§ Your objective: Turn the lines starting with the one containing "Where should I click to: Click the orange" and running through the one containing "keep it out", both included, into a JSON list of strings, one string per line. Leave out blank lines and anything outside that range.
[START Input for this task]
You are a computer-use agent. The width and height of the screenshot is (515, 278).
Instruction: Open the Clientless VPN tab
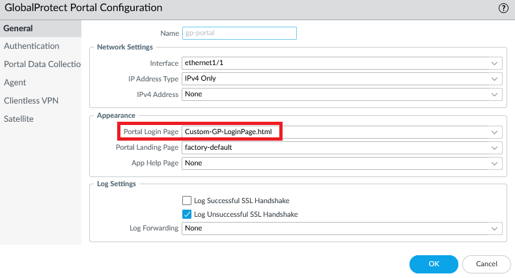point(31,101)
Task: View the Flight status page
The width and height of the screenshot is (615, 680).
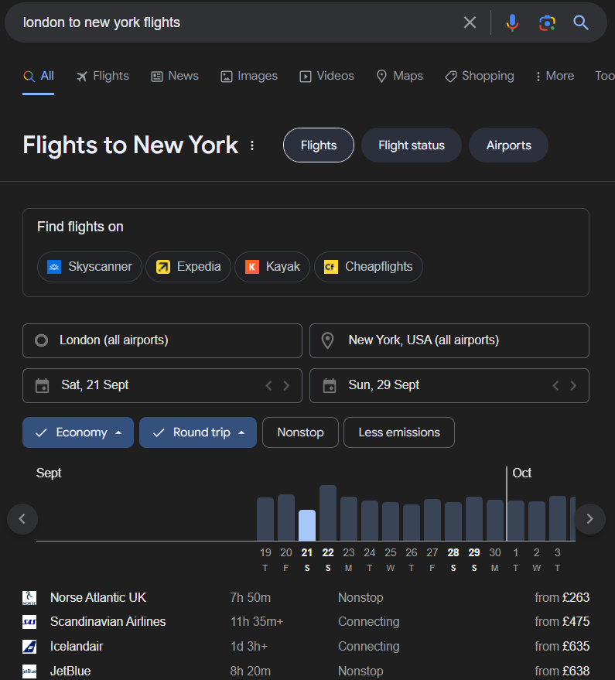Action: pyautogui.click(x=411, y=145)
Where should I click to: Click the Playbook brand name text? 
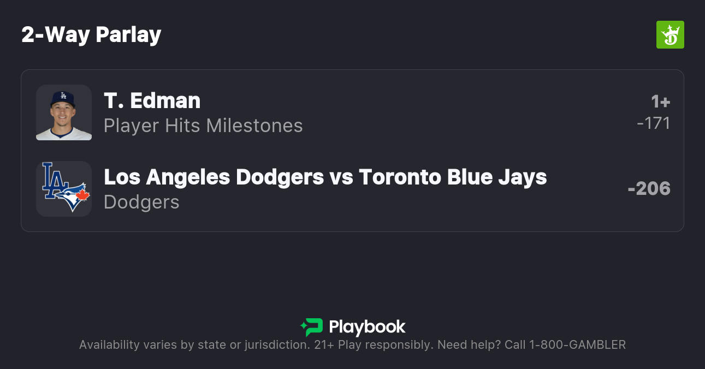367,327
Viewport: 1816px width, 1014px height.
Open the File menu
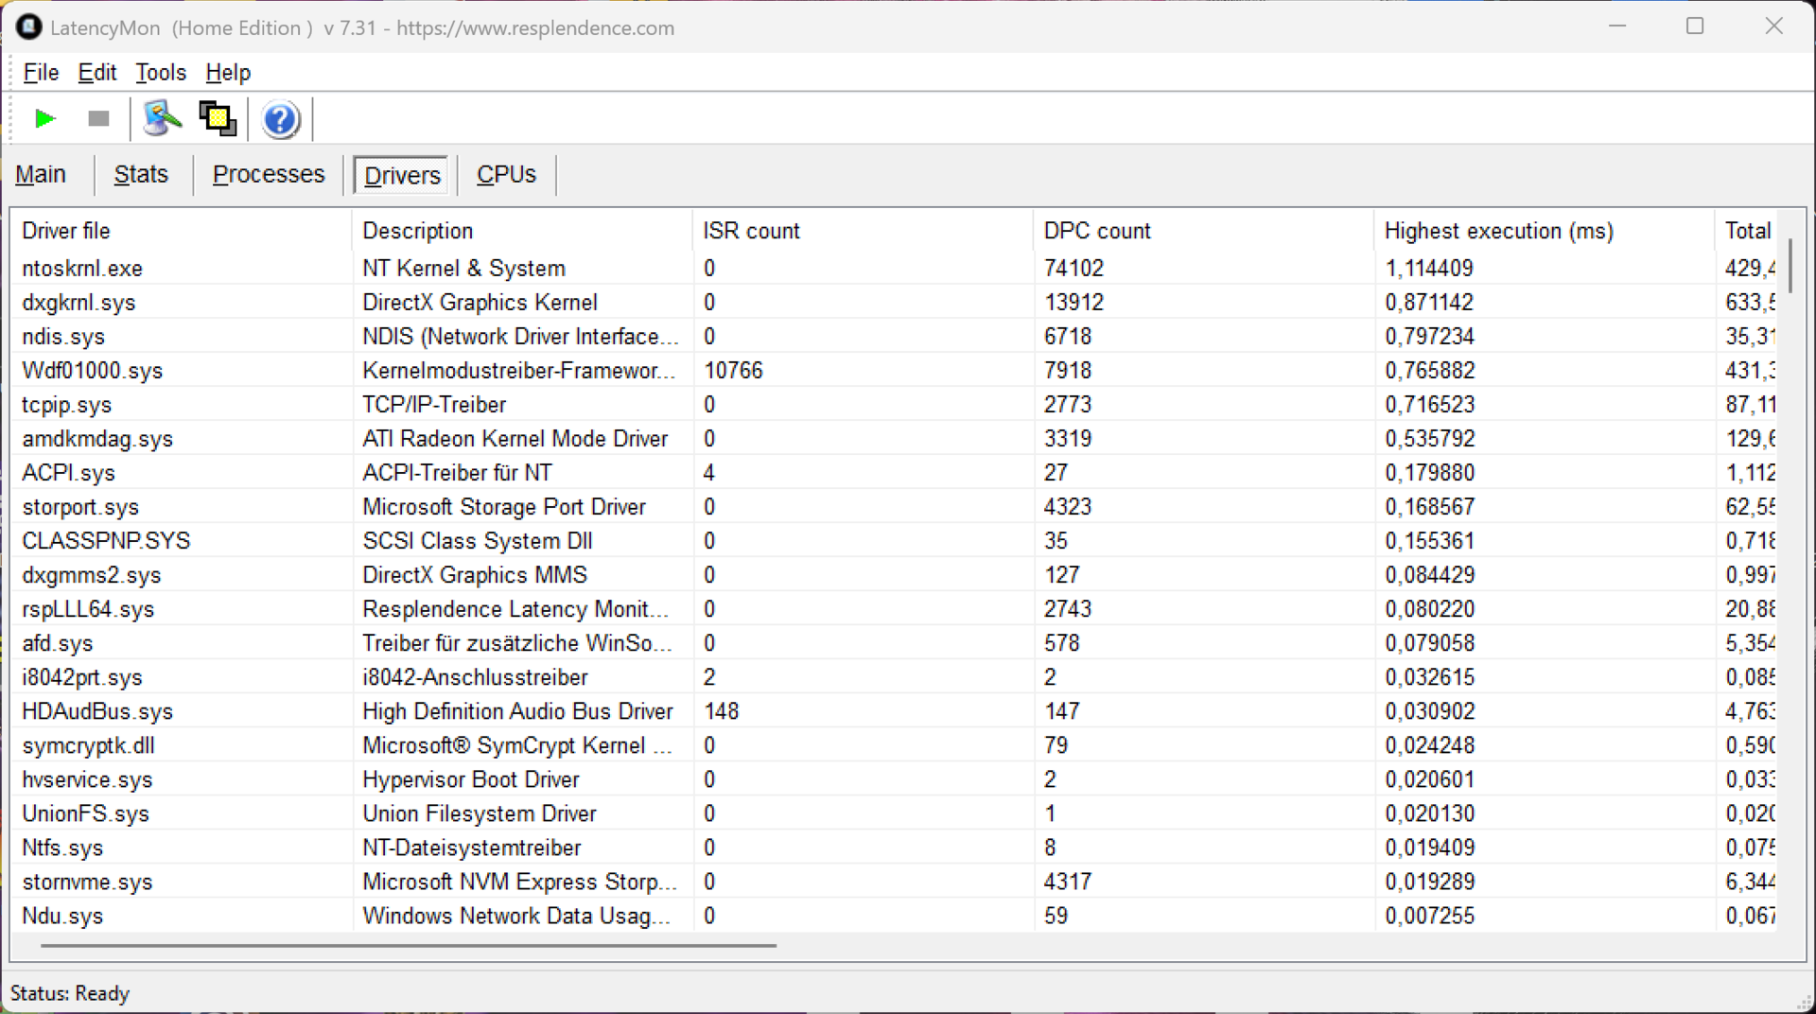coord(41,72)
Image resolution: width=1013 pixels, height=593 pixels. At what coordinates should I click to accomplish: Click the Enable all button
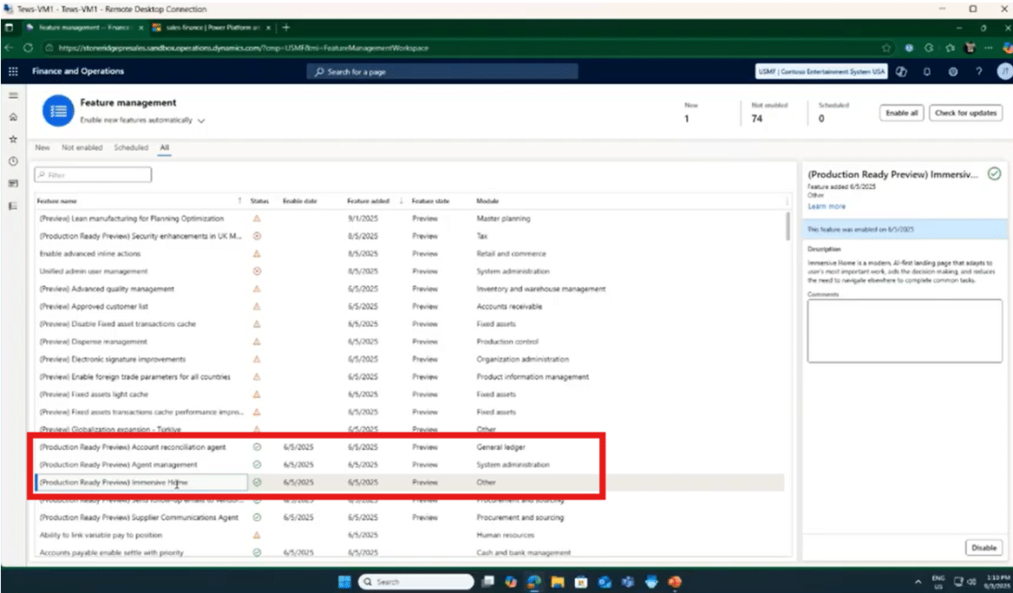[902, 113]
[END Input for this task]
[START Input for this task]
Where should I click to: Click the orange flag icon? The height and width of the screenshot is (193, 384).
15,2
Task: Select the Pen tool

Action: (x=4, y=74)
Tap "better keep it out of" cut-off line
[END Input for this task]
§ Exercise response:
[
  "Where should I click to: Click the orange flag icon? The height and width of the screenshot is (193, 384).",
  "15,2",
  "Task: Select the Pen tool",
  "Action: (x=4, y=74)",
  "Tap \"better keep it out of\" cut-off line"
]